● **Excerpt provided**:
□ □ □

26 July 2013

Reading a Nook

Reading a novel on a Nook (or another tablet-type appliance) is not like reading a book. I haven't figured out the dimensions of difference, but, I'm not as satisfied after finishing the newest Maisie Dobbs mystery, Leaving Everything Most Loved on my Nook as I usually am after putting down a book.

Okay, it might be that this mystery is not up to Jacqueline Winspear's par.

The plot, while complicated and multi-cultural is pretty thin. It might be that Winspear's protagonist spends a lot of time pondering her place in the universe. All that time spent in self-analysis is probably one of the reasons she didn't nab the perp sooner than she did.

The book was also the beginning of a transition for Maisie Dobbs, who, at the end of the book closes her investigative business, farms out her two employees, marries off her widower father, puts off her fiancee-wanna-be, and boards a ship for India. (No word about what happened to the cute little MG she tooled around in.)

It could also be that so much of the cultural details from 1920's England seems missing from this story. That stuff made Maisie and her world so much richer than many stories. Winspear moved from England to California sometime after starting the Maisie Dobbs series and maybe she's out of touch with details about London buses, telephones, street scenes, and houses.

It could also be that I started reading this book a week or so ago at home and finished on a Saturday afternoon at the cabin called Sidetrack on a lake called Blake. Maybe the story deserves more concentrated attention.

□ □ □

● **Provided material**:
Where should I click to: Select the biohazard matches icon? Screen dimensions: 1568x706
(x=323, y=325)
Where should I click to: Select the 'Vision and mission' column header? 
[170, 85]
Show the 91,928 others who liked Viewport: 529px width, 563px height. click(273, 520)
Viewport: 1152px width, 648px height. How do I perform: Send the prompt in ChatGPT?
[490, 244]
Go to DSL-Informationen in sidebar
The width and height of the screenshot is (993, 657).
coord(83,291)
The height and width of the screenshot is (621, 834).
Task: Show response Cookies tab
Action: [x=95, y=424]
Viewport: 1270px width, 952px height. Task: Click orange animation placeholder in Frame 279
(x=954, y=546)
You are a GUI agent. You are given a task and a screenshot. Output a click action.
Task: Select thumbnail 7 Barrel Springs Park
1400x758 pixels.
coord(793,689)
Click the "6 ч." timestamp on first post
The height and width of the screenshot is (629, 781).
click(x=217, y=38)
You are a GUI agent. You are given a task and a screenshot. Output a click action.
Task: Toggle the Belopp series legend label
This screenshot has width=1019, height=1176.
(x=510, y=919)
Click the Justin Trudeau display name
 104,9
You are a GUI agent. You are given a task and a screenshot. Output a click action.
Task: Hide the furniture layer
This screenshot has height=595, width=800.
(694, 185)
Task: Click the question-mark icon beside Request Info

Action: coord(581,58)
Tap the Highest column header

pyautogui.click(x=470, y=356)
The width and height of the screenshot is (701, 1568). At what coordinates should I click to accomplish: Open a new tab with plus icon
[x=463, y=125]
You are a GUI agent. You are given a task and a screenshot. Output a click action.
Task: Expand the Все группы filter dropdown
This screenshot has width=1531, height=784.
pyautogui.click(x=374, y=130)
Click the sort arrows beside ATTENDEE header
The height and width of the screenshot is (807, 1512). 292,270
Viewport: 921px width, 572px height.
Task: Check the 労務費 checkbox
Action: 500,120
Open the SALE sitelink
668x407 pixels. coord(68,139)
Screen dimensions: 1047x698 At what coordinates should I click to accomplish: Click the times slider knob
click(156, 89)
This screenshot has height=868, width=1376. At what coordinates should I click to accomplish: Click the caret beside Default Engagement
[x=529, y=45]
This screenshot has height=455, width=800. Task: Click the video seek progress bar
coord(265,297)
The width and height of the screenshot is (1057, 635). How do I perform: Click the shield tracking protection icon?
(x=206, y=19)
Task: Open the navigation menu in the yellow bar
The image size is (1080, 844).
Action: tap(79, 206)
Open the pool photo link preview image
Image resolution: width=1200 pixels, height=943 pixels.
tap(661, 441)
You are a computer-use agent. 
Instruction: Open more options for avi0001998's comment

□ □ □

● **What you need to do**:
1. Output the whole post about reading a novel on a Nook word for word.
2. Return everything in the listing from the line containing "Screen dimensions: 1047x698" down to the last line of the listing, with both of those lines included and nothing changed.

● **Worked answers**:
1.
26 July 2013

Reading a Nook

Reading a novel on a Nook (or another tablet-type appliance) is not like reading a book. I haven't figured out the dimensions of difference, but, I'm not as satisfied after finishing the newest Maisie Dobbs mystery, Leaving Everything Most Loved on my Nook as I usually am after putting down a book.

Okay, it might be that this mystery is not up to Jacqueline Winspear's par.

The plot, while complicated and multi-cultural is pretty thin. It might be that Winspear's protagonist spends a lot of time pondering her place in the universe. All that time spent in self-analysis is probably one of the reasons she didn't nab the perp sooner than she did.

The book was also the beginning of a transition for Maisie Dobbs, who, at the end of the book closes her investigative business, farms out her two employees, marries off her widower father, puts off her fiancee-wanna-be, and boards a ship for India. (No word about what happened to the cute little MG she tooled around in.)

It could also be that so much of the cultural details from 1920's England seems missing from this story. That stuff made Maisie and her world so much richer than many stories. Winspear moved from England to California sometime after starting the Maisie Dobbs series and maybe she's out of touch with details about London buses, telephones, street scenes, and houses.

It could also be that I started reading this book a week or so ago at home and finished on a Saturday afternoon at the cabin called Sidetrack on a lake called Blake. Maybe the story deserves more concentrated attention.

2.
Screen dimensions: 1047x698 At what coordinates should I click to accomplish: Click the times slider knob
click(156, 89)
This screenshot has height=868, width=1376. At what coordinates should I click to accomplish: Click the caret beside Default Engagement
[x=529, y=45]
This screenshot has height=455, width=800. Task: Click the video seek progress bar
coord(265,297)
The width and height of the screenshot is (1057, 635). How do I perform: Click the shield tracking protection icon?
(x=206, y=19)
Task: Open the navigation menu in the yellow bar
The image size is (1080, 844).
Action: tap(79, 206)
Open the pool photo link preview image
Image resolution: width=1200 pixels, height=943 pixels.
tap(661, 441)
You are a computer-use agent. 
Instruction: Open more options for avi0001998's comment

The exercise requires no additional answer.